## Task details
Copy out, unchanged, the lines of items that begin with the line containing "At what (x,y)" and end with the line containing "The height and", including both of those lines.

Segment Start: Task material

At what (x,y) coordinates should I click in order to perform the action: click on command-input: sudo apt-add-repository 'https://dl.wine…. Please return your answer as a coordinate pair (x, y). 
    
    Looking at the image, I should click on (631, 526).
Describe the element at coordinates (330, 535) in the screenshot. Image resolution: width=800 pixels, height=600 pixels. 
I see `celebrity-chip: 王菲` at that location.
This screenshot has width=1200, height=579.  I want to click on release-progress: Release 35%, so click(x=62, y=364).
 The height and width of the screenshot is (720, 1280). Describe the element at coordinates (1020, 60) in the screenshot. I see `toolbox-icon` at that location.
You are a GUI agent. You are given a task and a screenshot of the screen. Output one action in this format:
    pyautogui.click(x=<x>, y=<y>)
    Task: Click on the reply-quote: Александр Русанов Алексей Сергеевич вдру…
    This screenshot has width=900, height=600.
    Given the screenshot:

Segment End: Task material
Segment Start: Task material

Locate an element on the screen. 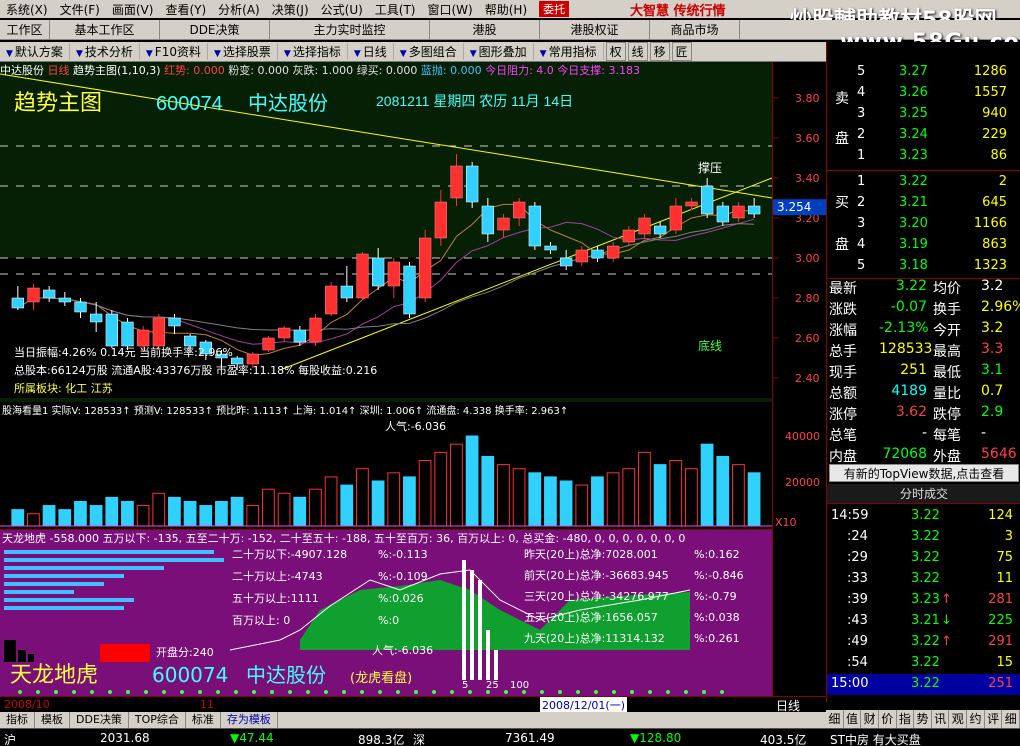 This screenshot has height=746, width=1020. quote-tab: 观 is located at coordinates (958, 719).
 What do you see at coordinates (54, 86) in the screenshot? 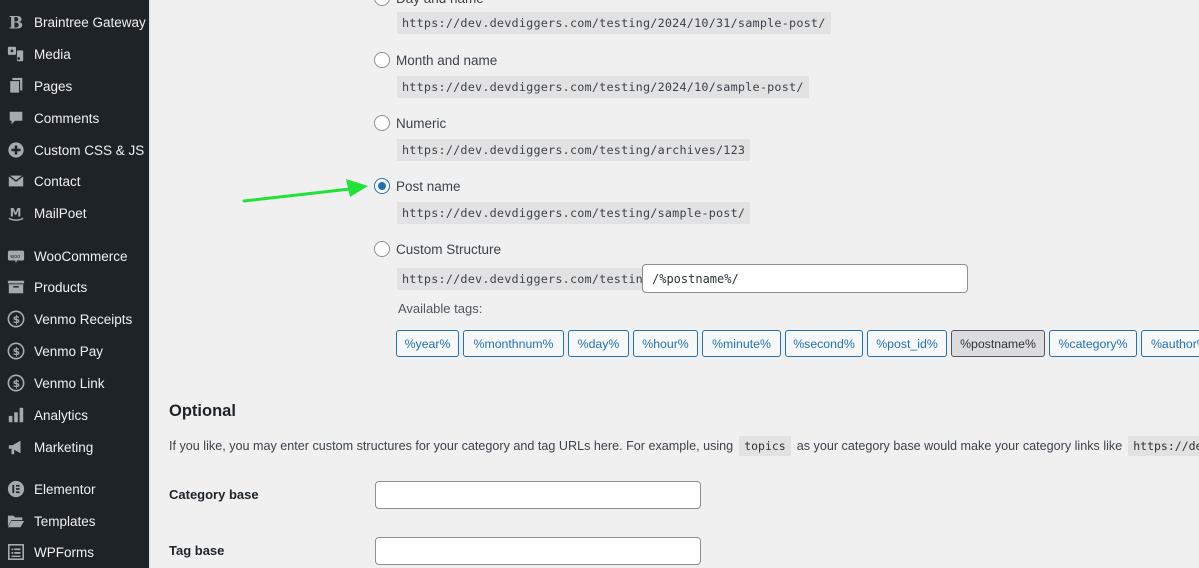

Segment End: Task material

## Answer to the problem
At what (x,y) coordinates should I click in order to perform the action: click on command-input: sudo apt-add-repository 'https://dl.wine…. Please return your answer as a coordinate pair (x, y). 
    
    Looking at the image, I should click on (631, 526).
Describe the element at coordinates (330, 535) in the screenshot. Image resolution: width=800 pixels, height=600 pixels. 
I see `celebrity-chip: 王菲` at that location.
This screenshot has width=1200, height=579.  I want to click on release-progress: Release 35%, so click(x=62, y=364).
 The height and width of the screenshot is (720, 1280). Describe the element at coordinates (1020, 60) in the screenshot. I see `toolbox-icon` at that location.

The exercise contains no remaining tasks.